Roger Ebert of the Chicago Sun-Times thought "there are implausibilities in the plot devices that lead the movie to its ultimate conclusion. And then the final developments themselves, I think, are wrong in both theory and practice. There is some ambiguity about why a final event takes place, and that's all right, but the way in which the movie reveals it is, I think, singularly ineffective. It leads to one of those endings where you sit there wishing they'd tried a little harder to think up something better."

Mick LaSalle of the San Francisco Chronicle observed the film "has the best kind of story in that it unfolds as a series of surprises, and yet every step, twist and turn seems inevitable in retrospect. Just in terms of plot, it's a meticulous piece of construction, with key information gracefully planted and nothing extraneous. On mechanics alone, it would qualify as satisfying entertainment. Yet The Dying Gaul is hardly a mere mechanical construction . . . Lucas' insight into the subtleties of interaction – and the churning depths that those subtleties suggest – is of a whole other order than that of most film directors. In this psychological thriller, the psychological isn't neglected; it's intrinsic."

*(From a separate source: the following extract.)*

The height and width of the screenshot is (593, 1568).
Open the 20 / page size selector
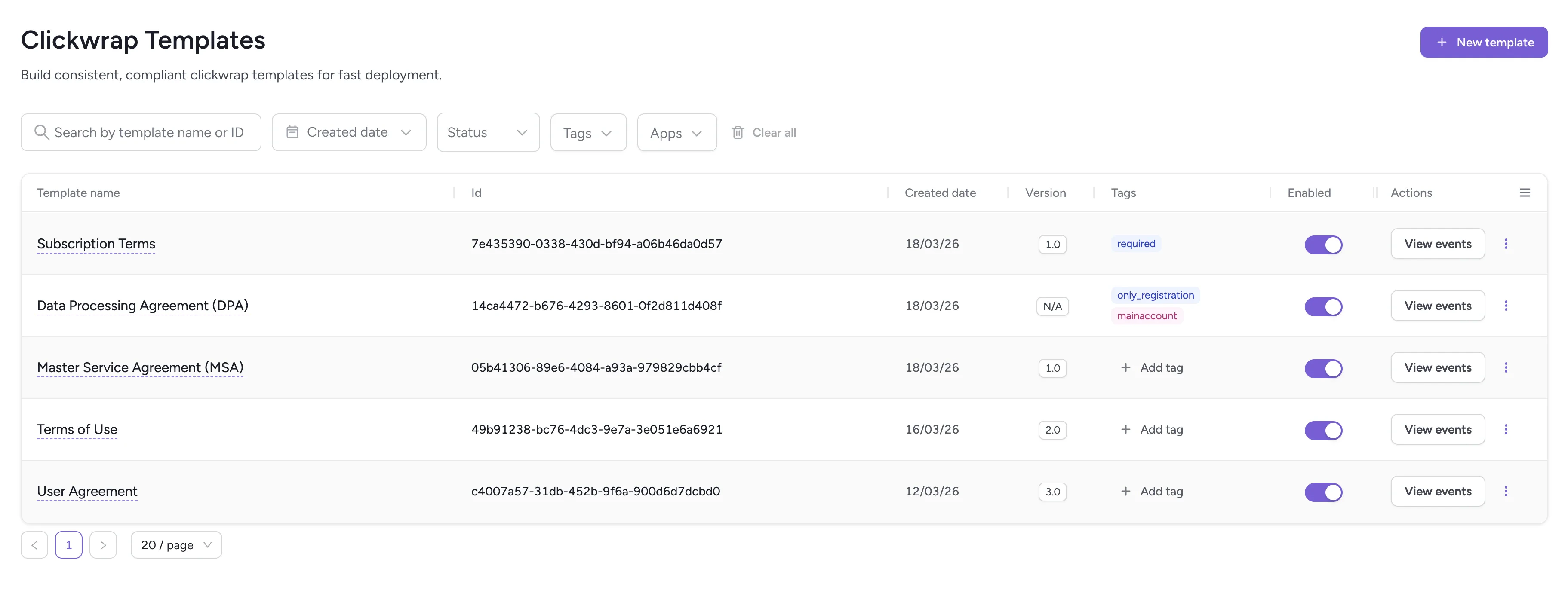tap(176, 545)
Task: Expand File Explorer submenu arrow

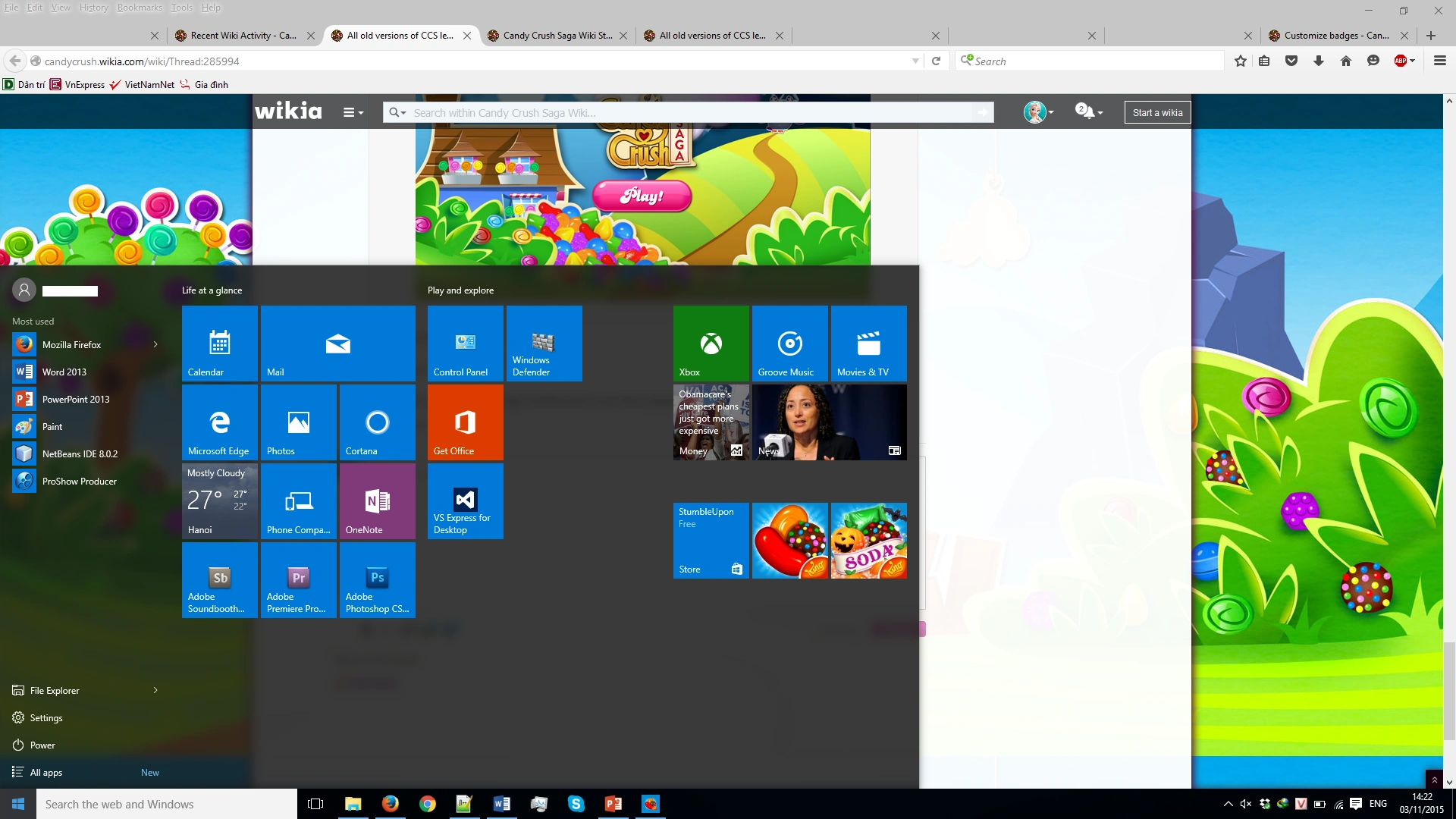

Peter Travers of Rolling Stone rated the film three out of four stars and commented, "Lucas the director serves Lucas the playwright beautifully, giving the film a seductive gleam that only enhances the shock when he reveals the toxicity underneath. The actors could not be better. Sarsgaard, Scott and the luminous Clarkson negotiate the film's razor-sharp laughs and bone-deep tragedy with resonant skill. Lucas' powerfully haunting film gets under your skin."

In a 2015 interview, Sarsgaard said The Dying Gaul was his favorite film as a performer.

==Awards and nominations==
Craig Lucas was nominated for the Grand Jury Prize at the Sundance Film Festival. The National Board of Review cited the film for Special Recognition For Excellence In Filmmaking.

==Home media==
Sony Pictures Home Entertainment released the film on Region 1 DVD on March 21, 2006. It is in anamorphic widescreen format with an audio track and subtitles in English. Bonus features include deleted scenes and an alternate ending.

The Region 2 release has neither the deleted scenes nor the alternative ending.